PROBLEM DETAILS: Beneath this task are the entries; from the line with "You are a GUI" through the last one, transcribe every line exactly and nothing else, skipping pictures.

[Data items]
=== Begin Enclosure ===

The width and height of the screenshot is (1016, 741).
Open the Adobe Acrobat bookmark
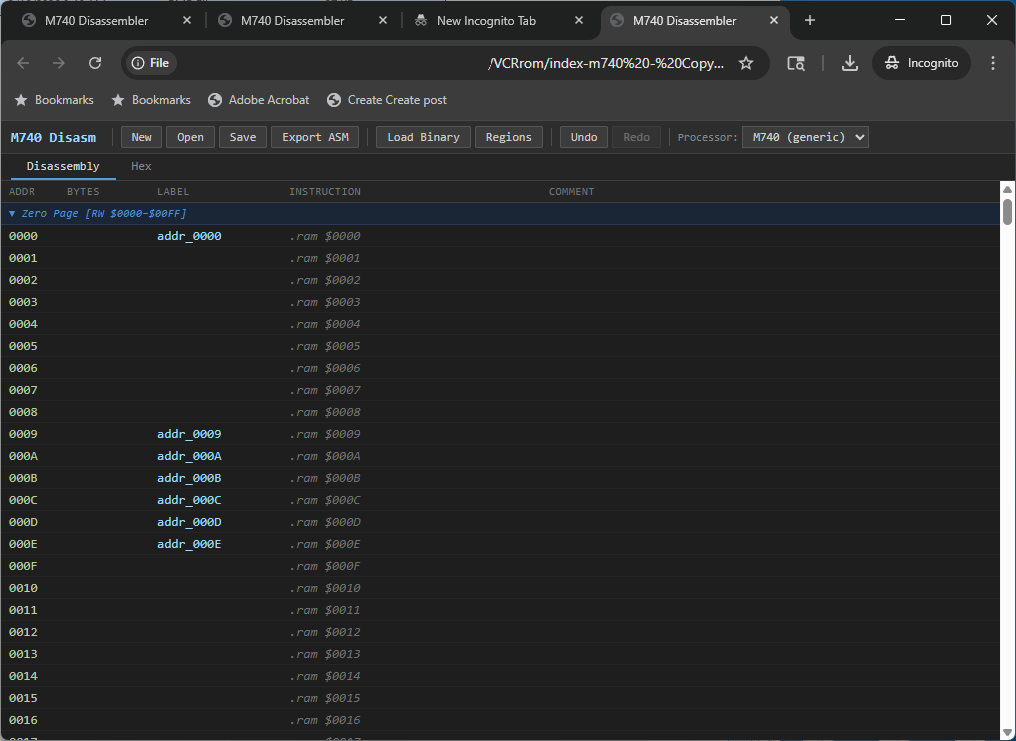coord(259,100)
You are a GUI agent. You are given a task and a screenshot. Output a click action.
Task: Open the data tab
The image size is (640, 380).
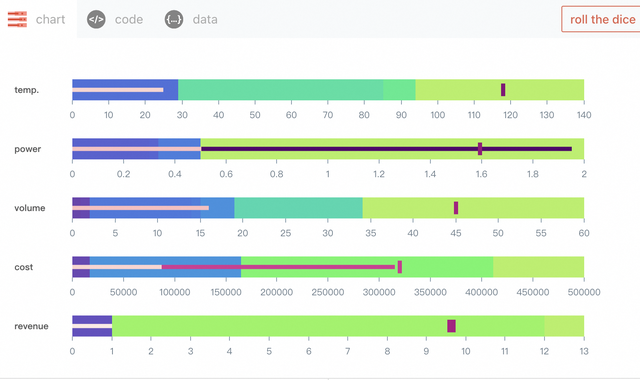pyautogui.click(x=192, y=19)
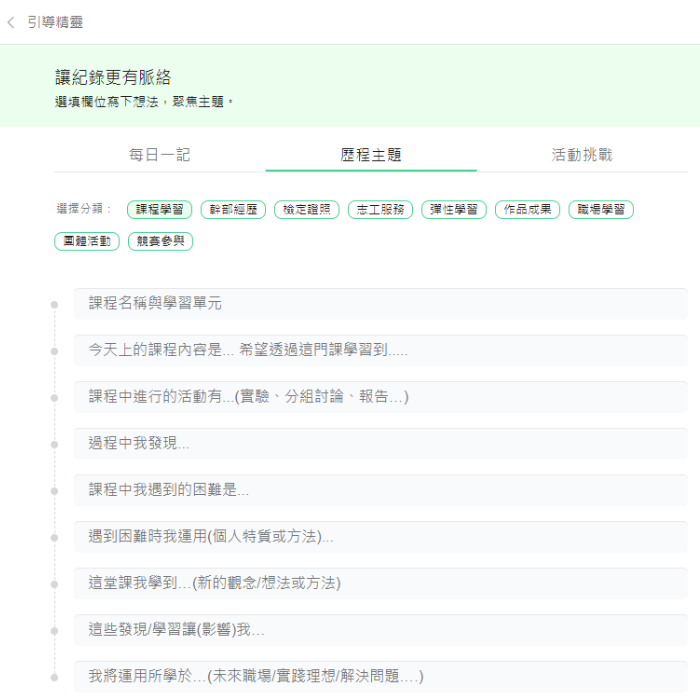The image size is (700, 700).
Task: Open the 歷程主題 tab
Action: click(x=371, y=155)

=== End Enclosure ===

REPLY TO THE EXERCISE:
You are a GUI agent. You are given a task and a screenshot. Output a click action.
Task: Open the data tab
The image size is (640, 380).
pyautogui.click(x=192, y=19)
The image size is (700, 700).
Task: Open the 歷程主題 tab
Action: click(x=371, y=155)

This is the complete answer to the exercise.